Merge branch 'main' of github.com:SFI-Visual-Intelligence/Collaborative-Coding-Exam into johan/devbranch

Johanmkr · Johanmkr · commit 7551c144eafb · 2025-03-02T13:43:15.000+01:00
diff --git a/CITATION.cff b/CITATION.cff
@@ -0,0 +1,22 @@
+cff-version: 1.2.0
+message: "If you use this software, please consider citing it as below."
+authors:
+- family-names: "Thrun"
+  given-names: "Solveig"
+  orcid: "https://orcid.org/0009-0006-7349-9449"
+- family-names: "Salomonsen"
+  given-names: "Christian"
+  orcid: "https://orcid.org/0009-0007-4958-4544"
+- family-names: "Størdal"
+  given-names: "Magnus"
+  orcid: "https://orcid.org/0009-0008-5226-8128"
+- family-names: "Zavadil"
+  given-names: "Jan"
+  orcid: "https://orcid.org/0000-0001-8502-0059"
+- family-names: "Mylius-Kroken"
+  given-names: "Johan"
+  orcid: "https://orcid.org/0009-0005-8580-372X"
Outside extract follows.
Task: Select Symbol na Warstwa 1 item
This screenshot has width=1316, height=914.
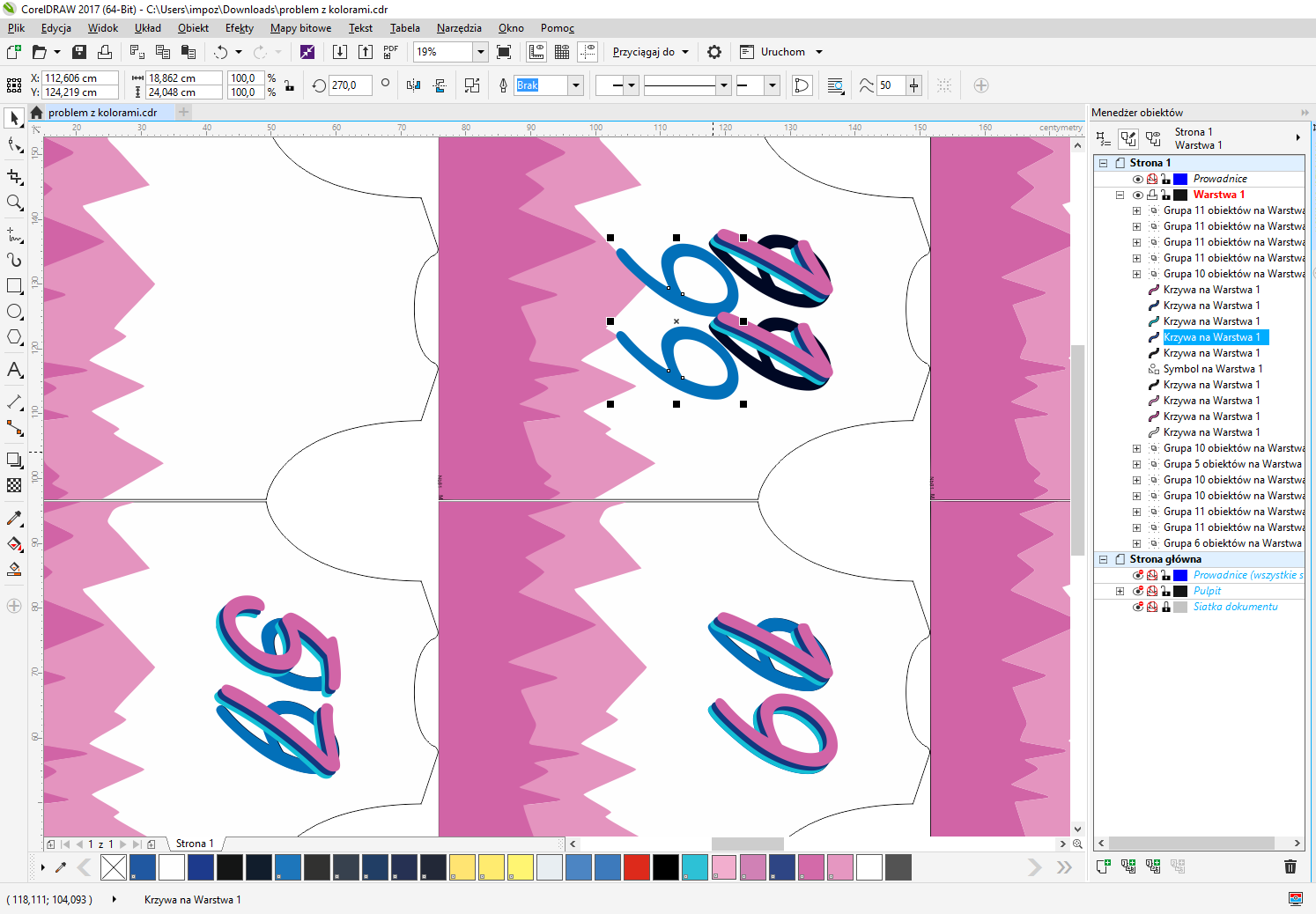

+title: "Collaborative Coding Exam"
+version: 1.1.0
+date-released: 2025-02-26
+url: "https://github.com/SFI-Visual-Intelligence/Collaborative-Coding-Exam"
diff --git a/CollaborativeCoding/load_metric.py b/CollaborativeCoding/load_metric.py
@@ -29,7 +29,7 @@ class MetricWrapper(nn.Module):
     Methods
     -------
         __call__(y_true, y_pred)
-            Passes the true and predicted labels to the metric functions.
+            Passes the true and predicted logits to the metric functions.
         getmetrics(str_prefix: str = None)
             Retrieves the dictionary of computed metrics, optionally all keys can be prefixed with a string.
         resetmetric()
@@ -40,10 +40,13 @@ class MetricWrapper(nn.Module):
     >>> from CollaborativeCoding import MetricWrapperProposed
     >>> metrics = MetricWrapperProposed(2, "entropy", "f1", "precision")
     >>> y_true = [0, 1, 0, 1]
-    >>> y_pred = [0, 1, 1, 0]
+    >>> y_pred = [[0.8, -1.9],
+                 [0.1,   9.0],
+                 [-1.9, -0.1],
+                 [1.9,   1.8]]
     >>> metrics(y_true, y_pred)
     >>> metrics.getmetrics()
-    {'entropy': 0.6931471805599453, 'f1': 0.5, 'precision': 0.5}
+    {'entropy': 0.3292665, 'f1': 0.5, 'precision': 0.5}
     >>> metrics.resetmetric()
     >>> metrics.getmetrics()
     {'entropy': [], 'f1': [], 'precision': []}
diff --git a/README.md b/README.md
@@ -3,6 +3,22 @@
 # Collaborative-Coding-Exam
 Repository for final evaluation in the FYS-8805 Reproducible Research and Collaborative coding course
 
+## **Table of Contents**  
+1. [Project Description](#project-description)  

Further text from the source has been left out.